Information About Astronauts Living in Space that Will Amaze You
Today, space exploration races forward at a pace never seen before, and still, the public knows very little information about astronauts and their work environment. We’ve decided to cast some light on this subject and list some facts about astronauts and space travel you may never heard before. Let’s get started!
Facts About Astronauts From Around the World
The term astronaut comes from Greek and roughly translates as ‘star sailor.’ However, this is not the only name for this profession, as in Russia, they are called cosmonauts (universe sailors), and in Germany — Raumfahrer, or space driver.
One piece of information about astronauts most people know is that the first person in space was a Soviet Yuri Gagarin, who went to orbit on April 12, 1961. Up till today, this date is officially celebrated as Cosmonautics Day. Interestingly, the USSR also became the first country to send a woman, Valentina Tereshkova, to space in 1969. And, even though 69 more women have gone to space since then, this profession is still mostly dominated by men — possibly, because astronauts have to undergo such rigorous training. But how do astronauts train
Facts About Astronaut Training
To become an astronaut, people must go through a series of physical and psychological tests very few can pass. According to NASA’s official information, less than 1% of all applicants are admitted as candidates. But even this is only the beginning of an astronaut training process that takes around two years and has a few unpleasant surprises for astronaut candidates.
Perhaps, one of the most unpleasant surprises is NASA’s so-called Vomit Comet — a modified KC-135 aircraft that can simulate weightlessness at intervals of 20-25 seconds. This puts an enormous strain on one’s body and builds up nausea.
Another curious piece of information about astronaut training is that preparation for future spacewalks happens underwater as the closest environment to simulate weightlessness.
Next, any astronauts who want to work on the International Space Station must learn Russian since many of its crew members come from this country. And while we’re on the topic of Russia, you may be surprised to know that between 1986 and 2007, a shotgun was a standard unit in the Russian astronaut corps. Curious information, right? This is not a mere formality as sometimes a capsule would land in a desert, so its crew was expected to protect themselves from a potential animal attack.

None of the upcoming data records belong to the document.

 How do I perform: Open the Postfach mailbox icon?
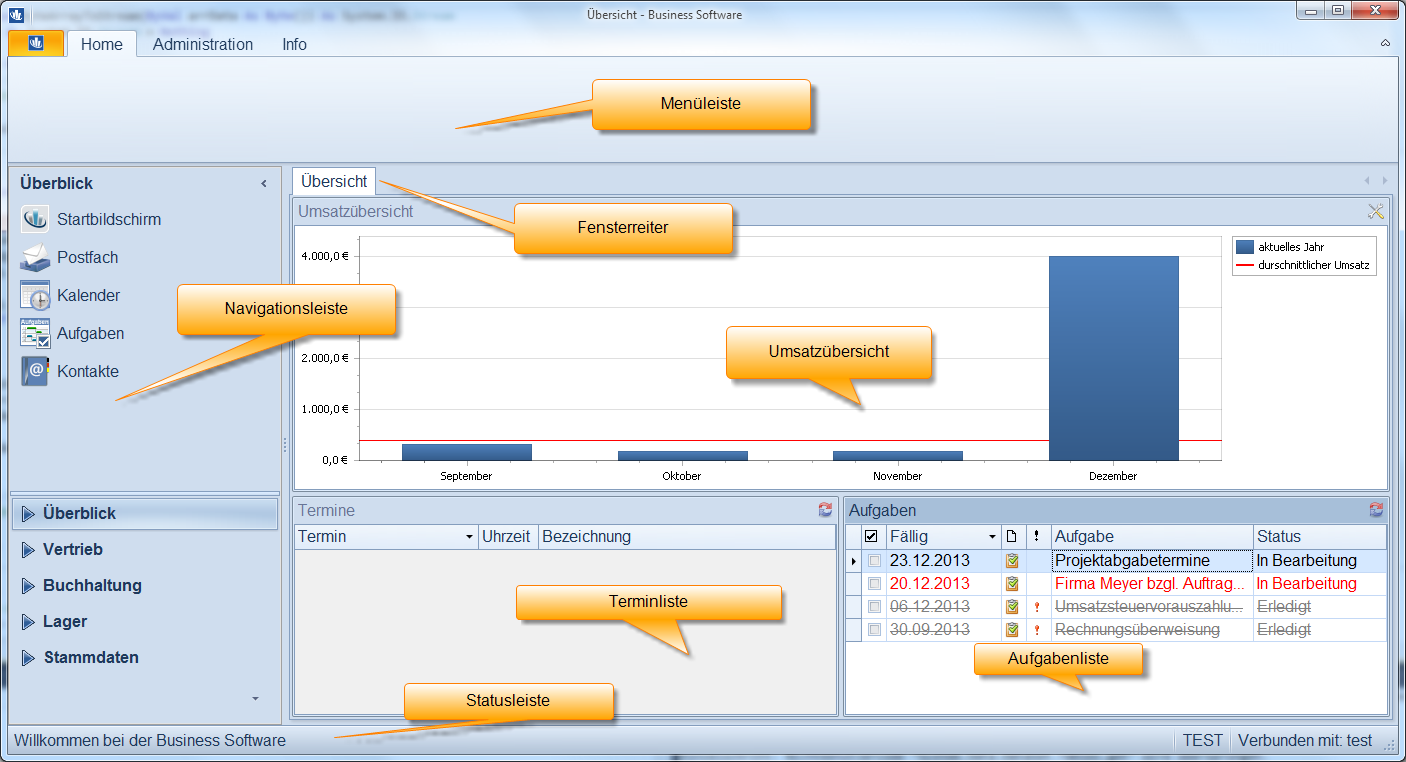(35, 257)
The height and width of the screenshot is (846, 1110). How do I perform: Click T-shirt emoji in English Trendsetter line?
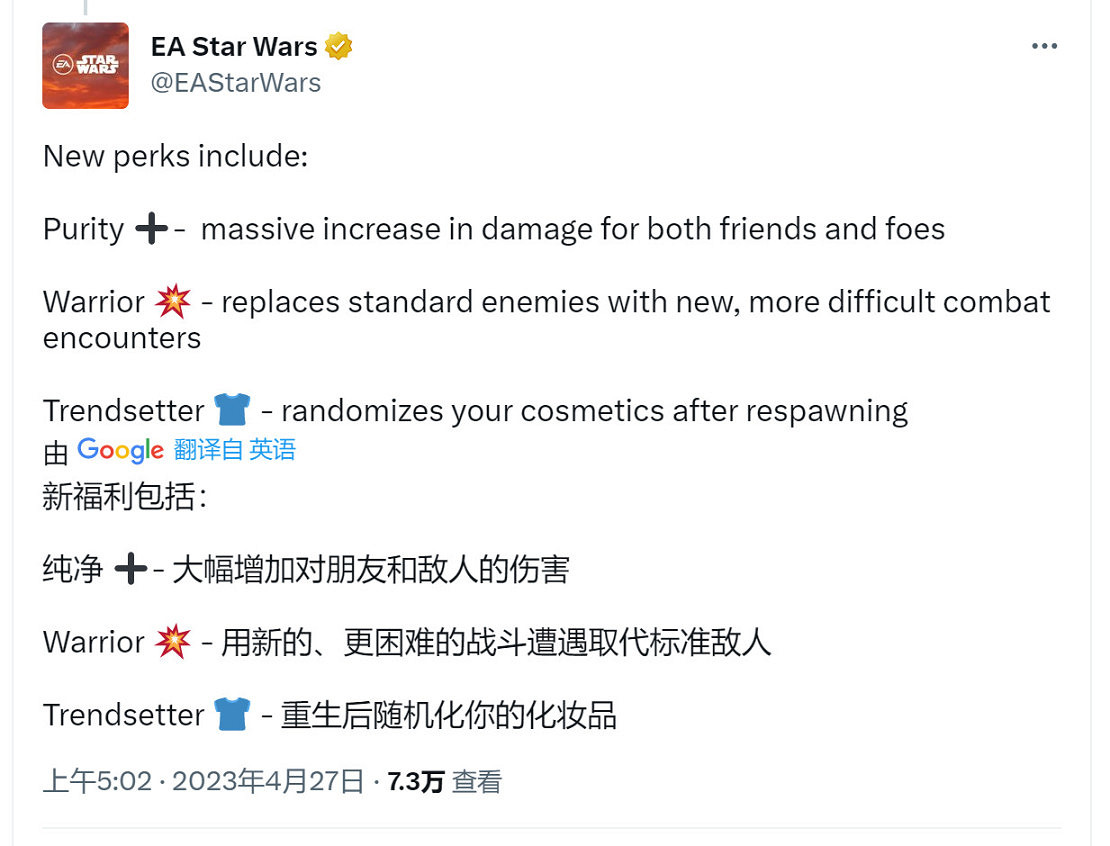coord(231,410)
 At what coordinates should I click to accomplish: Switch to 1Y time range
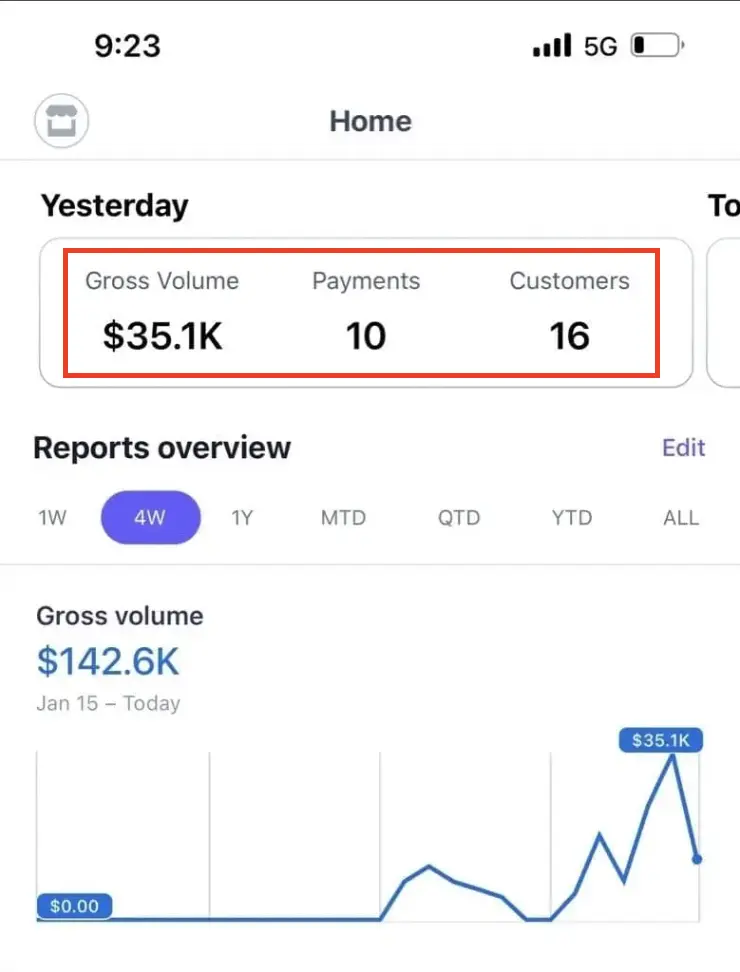tap(242, 518)
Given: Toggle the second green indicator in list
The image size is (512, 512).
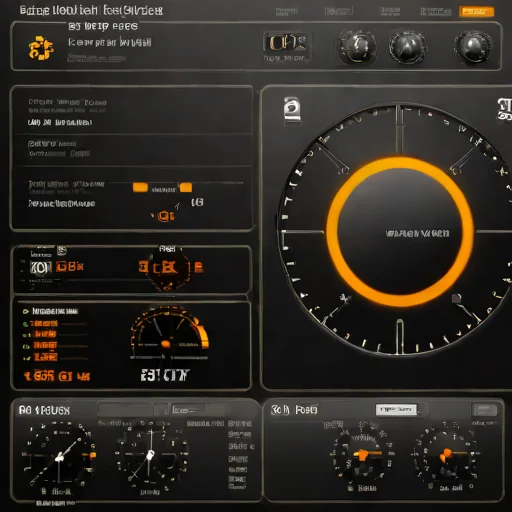Looking at the screenshot, I should click(x=25, y=324).
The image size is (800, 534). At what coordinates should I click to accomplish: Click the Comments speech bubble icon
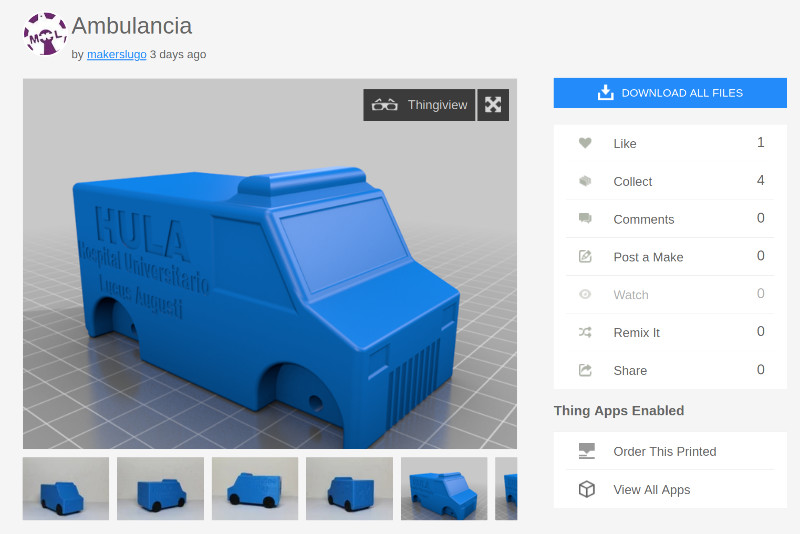pyautogui.click(x=585, y=219)
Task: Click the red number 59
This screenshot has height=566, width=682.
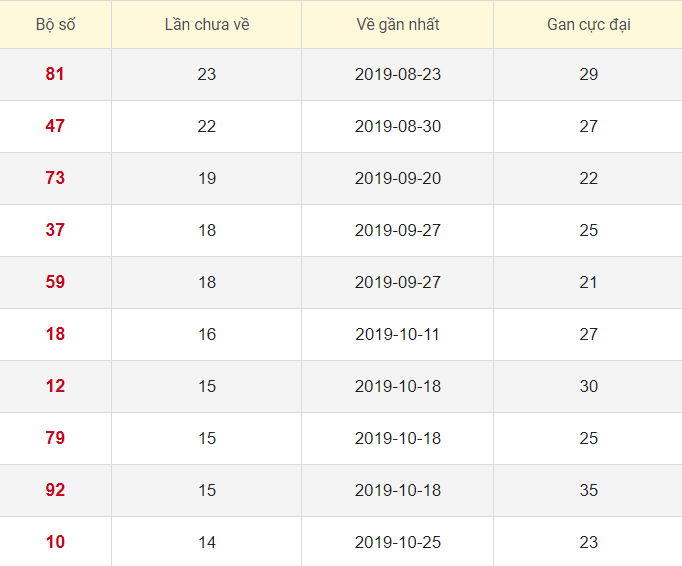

Facts About Astronauts Living in Space
Space magazine Orbital Today has listed plenty of information about astronauts living in space, but here we will give you only a quick overview of the most surprising facts.
So, what do astronauts do daily? First, they exercise a lot because, in weightlessness, muscles deteriorate, and it is important to go to space gym every day. Weightlessness with objects freely floating around does have another psychological side effect. Often, when astronauts return to Earth, they are prone to dropping all sorts of objects, forgetting the inevitable gravity pull at home.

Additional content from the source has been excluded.